PASSAGE GIVEN:
>> Start

# Best sim card/internet for Morocco



## jonegood

Hi

We re off to Morocco next February but need to keep in contact with business emails and accept some phonecalls.

We ve allready got a kindle 3g and a wifi antennae and previously bought local sims in other countries. 

Does anyone have a reccomendation for a reasonably priced reliable network for morocco? 

Thanks
Jon


----------



## grizzlyj

Hiya

If I remember correctly there are two providers. Some reckon Maroc Telecom give a better reception over a wider area, but I've not heard anyone say the other one isn't OK, can't remember the name sorry.

I got a dongle with sim from their branch in Assilah, which is a nice first stop from the ferry, I just needed my passport as ID. I was told a Euro dongle won't work, but I didn't try since theirs was cheap enough, theres usually some offer on. Top up cards for data are available just about everywhere.

http://wikimapia.org/21058775/fr/Agence-Maroc-Telecom-Assilah

Look for the huge red and white antenna one road back from the beach, north end of town, near where the "aire" is, the guardian will help if you want 

I'm sure theres more if you search this forum section


----------



## Addie

I would vote for Maroc Telecom over Meditel or Imwi. Their coverage is better (although Imwi is great if you're sticking to the coast). £15 for a months 'unlimited' internet (fair usage policy, slows after 400Mb daily).

>> End

DATA EXTRACT:
>> Start

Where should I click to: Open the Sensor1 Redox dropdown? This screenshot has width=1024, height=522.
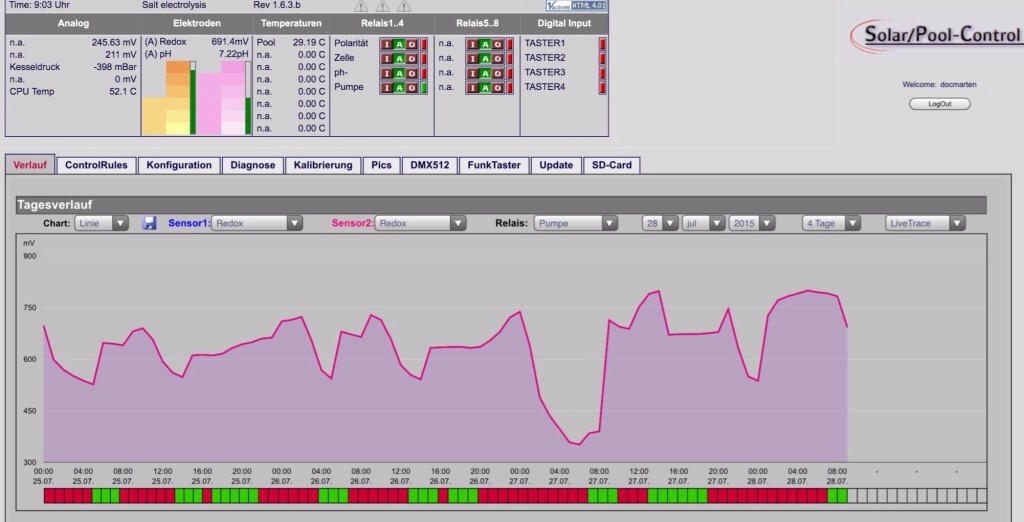[257, 223]
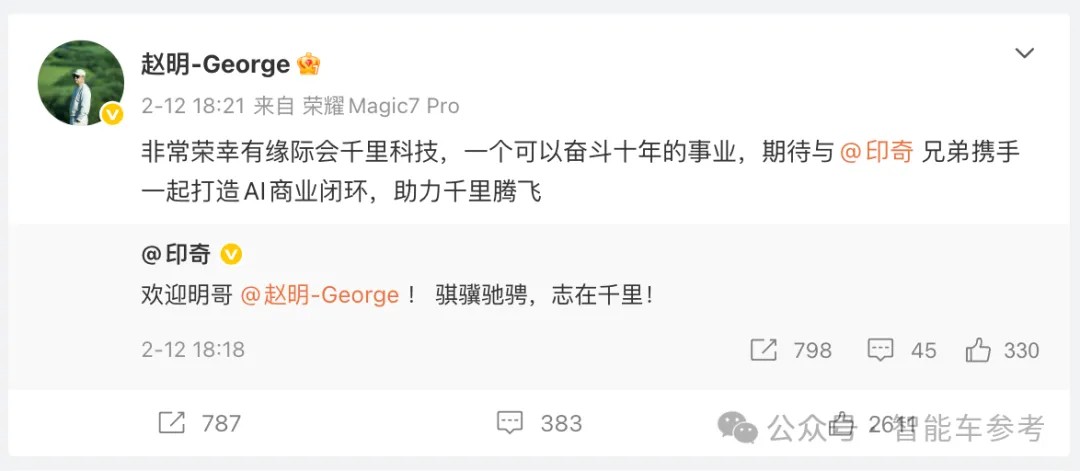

>> End

Answer these from the Morocco SIM card thread:
1. In which town did grizzlyj buy a dongle with a SIM?
2. What did grizzlyj need to show as ID?
3. Under Addie's fair usage policy, after how much daily data does the "unlimited" internet slow down?

SOLUTION:
1. Assilah
2. A passport
3. 400Mb